Responding to charges that he allegedly helped his client commit fraud, Luthmann wrote in a brief, filed to the Staten Island Supreme Court: “The allegations made by plaintiffs, aided and abetted by their counsel, border upon the criminal. As such, the undersigned [Luthmann] respectfully requests that the court permit the undersigned to dispatch plaintiffs and their counsel to the Divine Providence of the Maker for Him to exact His divine judgment once the undersigned has released the souls of the plaintiffs and their counsel from their corporeal bodies, personally and or by way of a champion.”

According to Luthmann, trials by combat have never been outlawed in New York State or anywhere else in the United States.

“At the times of the ratification of the Bill of Rights in 1791, trial by combat was not outlawed in any of the Thirteen Original United States (including the State of New York) , all of whom [sic] inherited British common law upon independence in 1776,” he wrote.

The lawyer added that since then, no “American court in post-independence United States, to the undersigned’s knowledge, has addressed the issue, and thus trial by combat remains a right reserved to the people and a valid alternative to civil action.”


Luthmann notes that back in 1774, as “part of the legislative response to the Boston Tea Party, parliament considered a bill which would have abolished appeals of murder and trials by battle in the American colonies. It was successfully opposed by Member of Parliament John Dunning, who called the appeal of murder 'that great pillar of the Constitution.'”

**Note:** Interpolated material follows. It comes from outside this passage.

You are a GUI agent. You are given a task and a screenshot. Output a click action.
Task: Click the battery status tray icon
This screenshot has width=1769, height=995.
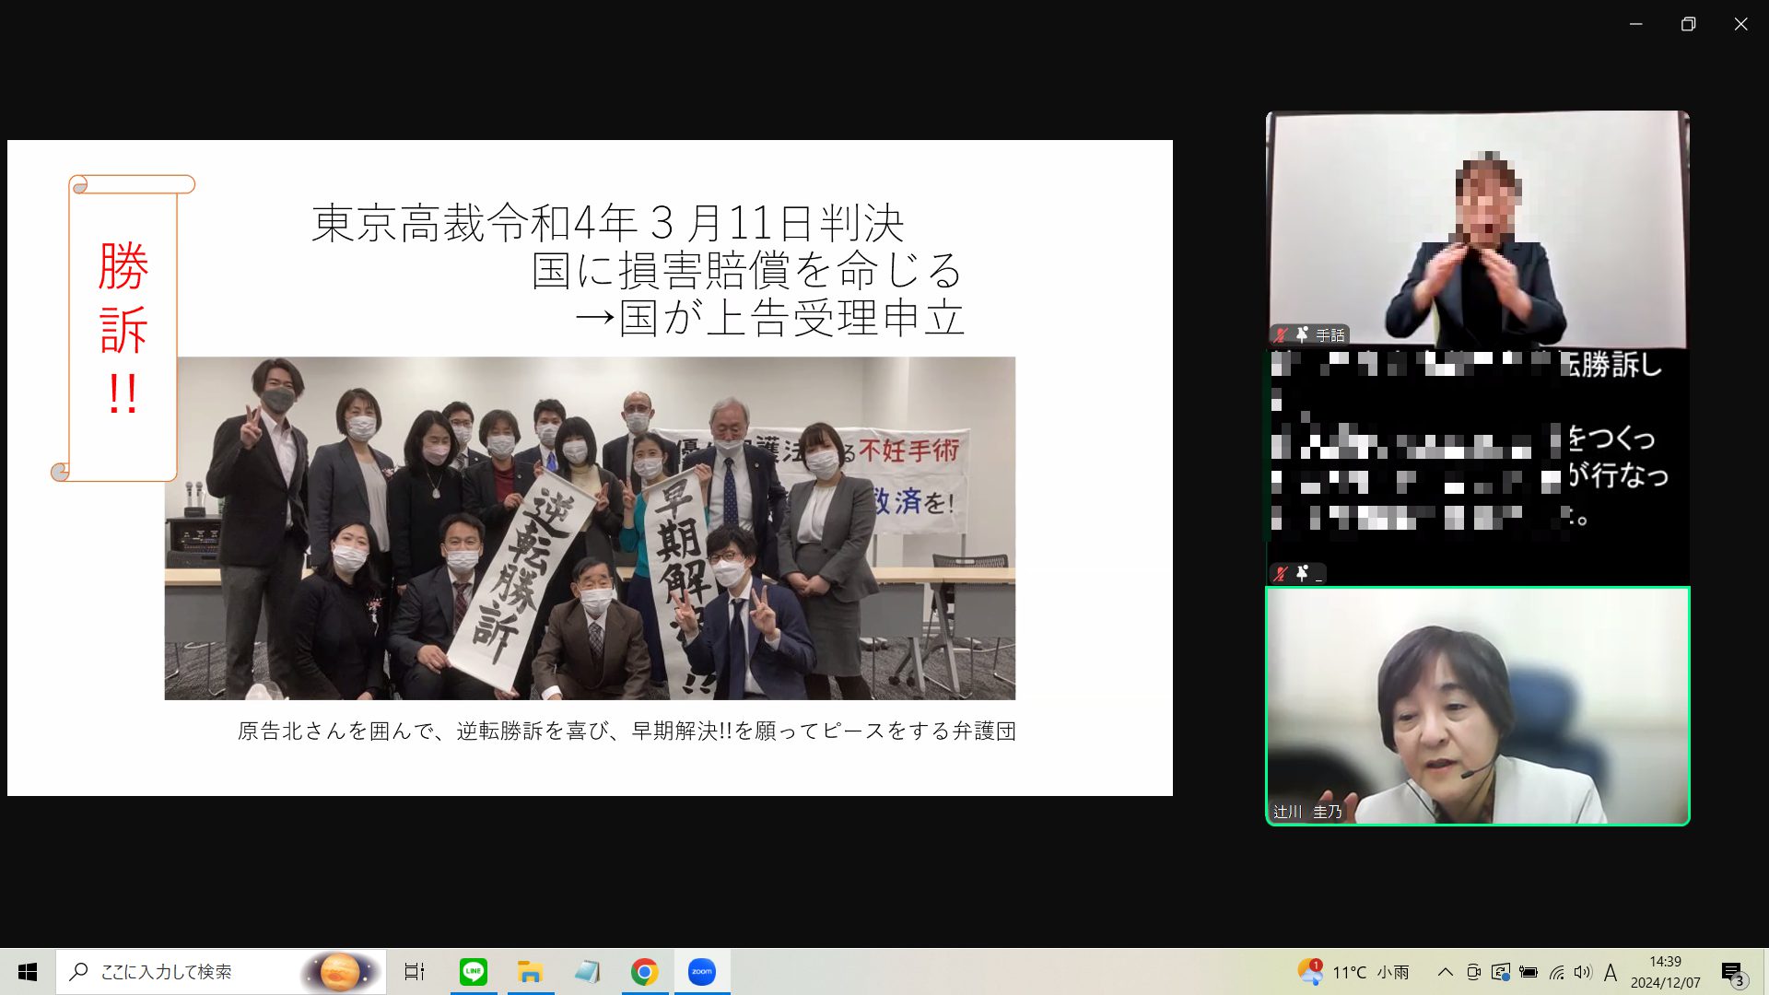pyautogui.click(x=1529, y=972)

A fight to the death would draw attention to what Luthmann perceives as the ridiculous allegations made against him.

“They want to be absurd about what they're trying to do, then I'll give them back ridiculousness in kind,” the lawyer pledged, Staten Island Live reported.

Court filings reportedly show that Luthmann had represented David Parker, who was involved in a dispute over more than $500,000 he allegedly owed the plaintiffs, and that Luthmann allegedly instructed him to hide his assets “beyond the reach of [his] creditors,” which appears to be a violation of state law.

The plaintiffs allege that Parker wired $50,000 to Luthmann's account in 2013, just five days after the suit was filed in a Manhattan courtroom.

Luthmann has denied any wrongdoing and said in his court filings that Parker paid him a "patently reasonable" fee – $52,500 – for his legal services from November 2012 through May 2013.

He said the plaintiffs "cannot enforce their judgment" so they "look to sue Mr Parker's lawyer."

In his lengthy legal brief, Luthmann wrapped up: “One of the inconveniences of this procedure is that the party who institutes it must be willing, if required, to stake his life in support of his accusation.”